LEANING RIGHT-Ninety two (92) million people are unemployed under the current administration and will be unemployed for generations to come as long as they continue receiving largess from the government. Fifty million are on food stamps and other aid. At the same time Southern California is in the midst of yet another drought. Why not address both problems by investing in efficient conversion of seawater to fresh water and in the process, creating some jobs?

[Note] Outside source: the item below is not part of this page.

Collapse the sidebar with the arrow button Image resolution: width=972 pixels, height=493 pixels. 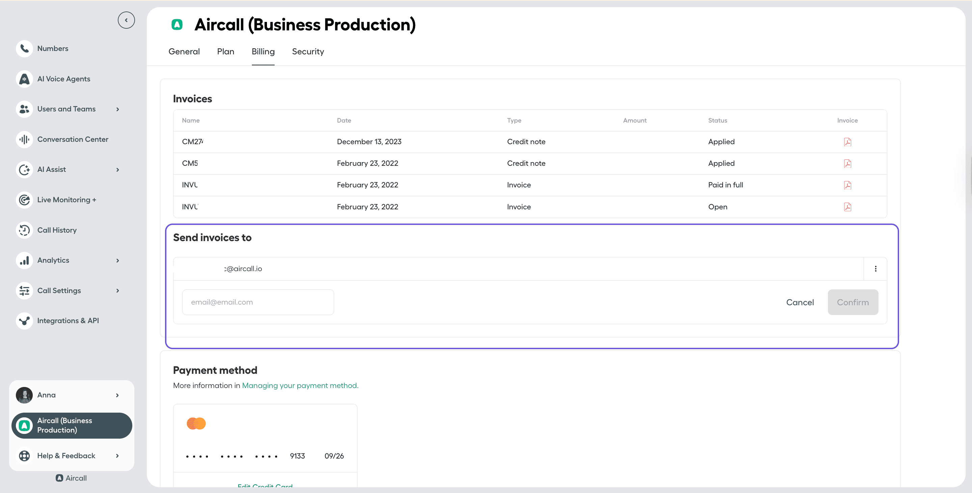(126, 20)
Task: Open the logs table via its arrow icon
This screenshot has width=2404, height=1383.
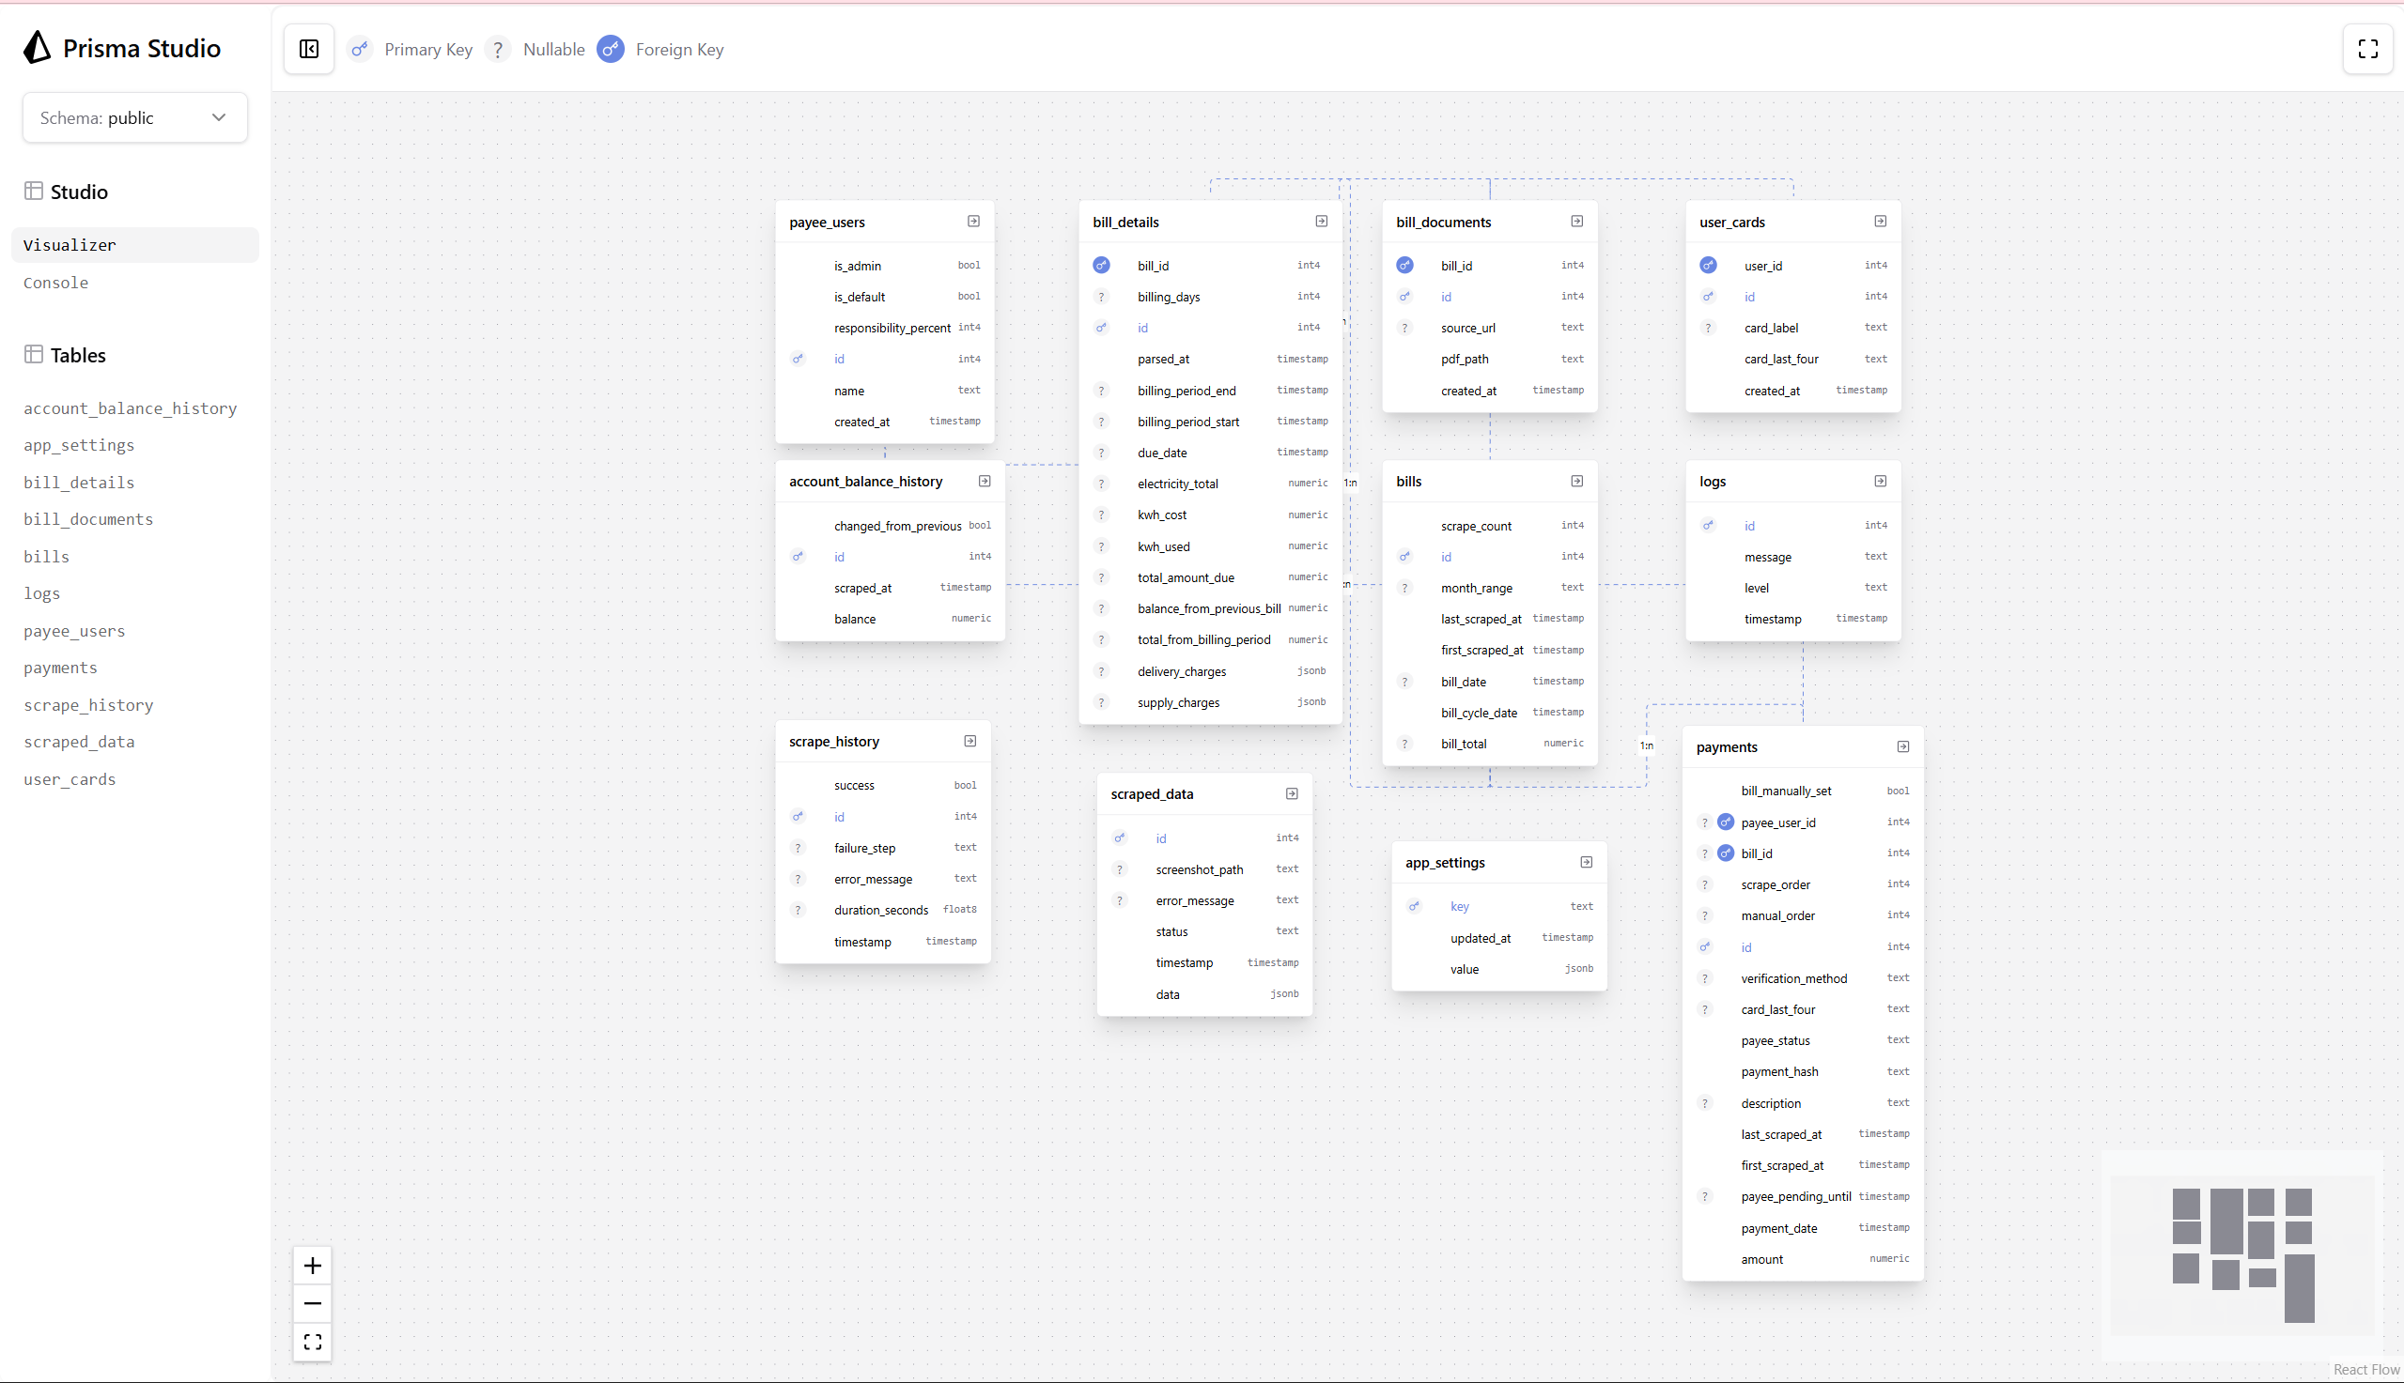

It seems strange that water should be such a scarce resource when our planet is drenched in 326 million trillion gallons of the stuff. But it turns out that less than one-half of 1 percent of it is drinkable.
Out of the rest, 98 percent is oceanic salt water and 1.5 percent remains locked up in icecaps and glaciers. The stark irony of Samuel Coleridge's immortal line "Water, water, everywhere / Nor any drop to drink" is manifest each year in coastal disasters around the world, like Hurricane Katrina, the 2004 Indonesian tsunami and the 2010 Haiti earthquake, as people within sight of entire oceans are threatened with dehydration.
Between droughts, natural disasters and the large-scale redistribution of moisture threatened by climate change, the need for new sources of potable water grows with each passing day. Each year, the global population swells by another 85 million people, but worldwide demand for freshwater increases at twice the rate of population growth, doubling every 20 years or so Throughout the world, our most vital resource is under stress from pollution, dam construction, wetland and riparian ecosystem destruction, and depletion of groundwater aquifers, with poor and marginalized populations getting the worst of it.
So why can't we convert seawater into drinking water? Actually, we can and we do. In fact, people have been making seawater drinkable at least as far back as the ancient Greeks. But when taken to the scale of cities, states and nations, purifying seawater has historically proven prohibitively expensive, especially when compared to tapping regional and local sources of freshwater. However, as advancing technology continues to drive costs down and freshwater continues to grow scarcer and more expensive, more cities are looking to seawater conversion as a way to meet this vital demand.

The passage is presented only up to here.